量的緩和、いま、なぜ注目?
最近の日本経済は金融システム不安が遠のいたということで、金融機関が手元にいざというときのお金をたくさん置いておかなくても良くなってきた状況です。そのため、政策で決められた、日銀当座預金残高の下限30兆円を引き下げても、それほど問題ではないのではないか、という意見も出始めてきました。
ところが、現在30兆円という下限を下げると「金融引き締め」とも受け取られてしまいます。本格的に景気がしっかりしていないうちに政策の転換ととられる動きをすると、回復しかけていた景気が、腰折れになってしまうのではないかという心配をしているのです。
景気の舵取りはそう簡単ではない!さあ、どうする日銀!? |
これだけ慎重になっているのは、過去の失敗があるからです。1999年2月からゼロ金利政策を取っていた政府は、IT産業が景気を引っ張る形で日本経済が復活したと判断し、2000年8月に解除しました。その時には、まだ日本経済は全般的には回復していなかったので、その直後に経営破たんした企業が続々現れました。スーパーのマイカルやゼネコンの青木建設など、IT産業以外はまだ体力が回復していなかったのです。
そのため今の日銀は、日本経済の回復ぶりをかなり慎重に見つめています。現在の量的緩和の水準(30兆~35兆円)を続けるのは、消費者物価指数(CPI)が安定的に前年比ゼロ%以上になるまで、という姿勢をアピールしています。
2005年5月20日に行われた日銀の金融政策決定会合でも、基本はあくまで30兆~35兆円という目標をそのままに、一時的にそれを下回ることがあれば容認する、という決定となりました。
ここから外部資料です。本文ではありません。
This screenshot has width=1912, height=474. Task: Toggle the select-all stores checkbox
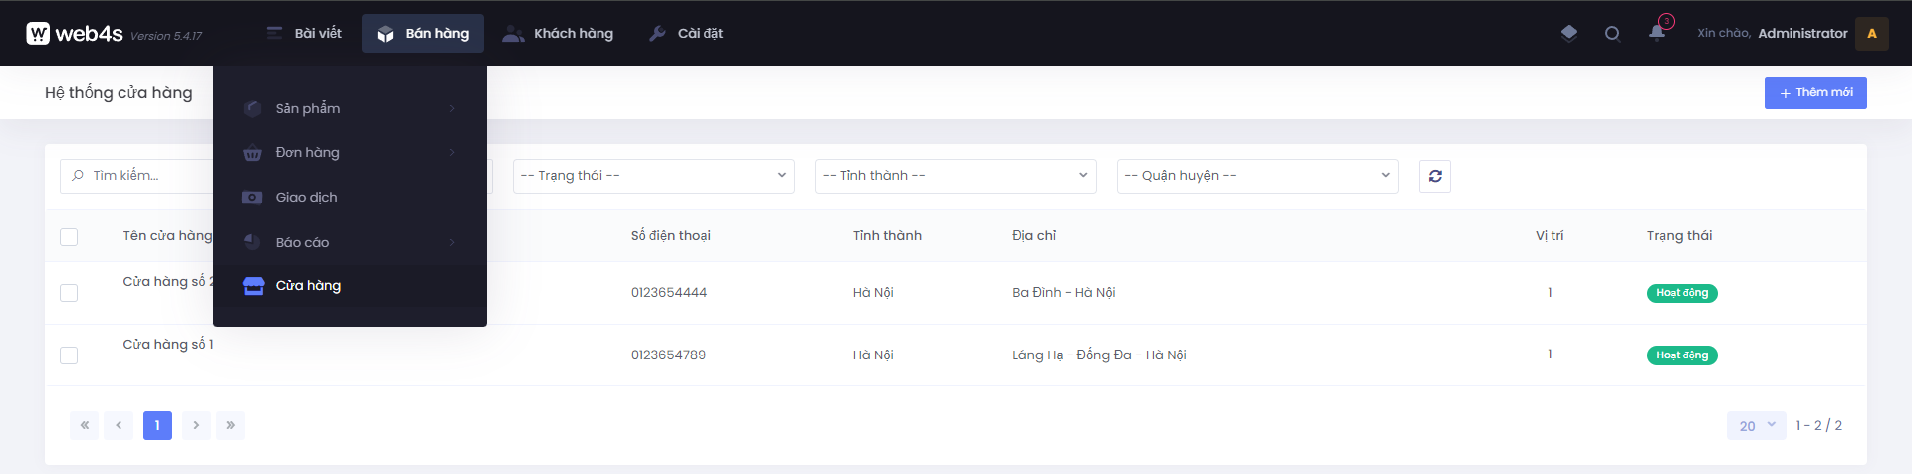69,237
この表現は、20日の金融政策決定会合直後の市場の混乱を避けることができたものの、目標を弾力化するという分かりにくさを残してしまいました。
今後は、量的緩和の下限目標額をいつ、どの位減らすのか、また目標の解除はいつなのか、という点が議論の焦点になります。日銀が金融政策の舵取りをちょっとでも誤ると、日本経済の回復に悪影響を及ぼします。今後の日銀の金融政策には注目が集まることでしょう。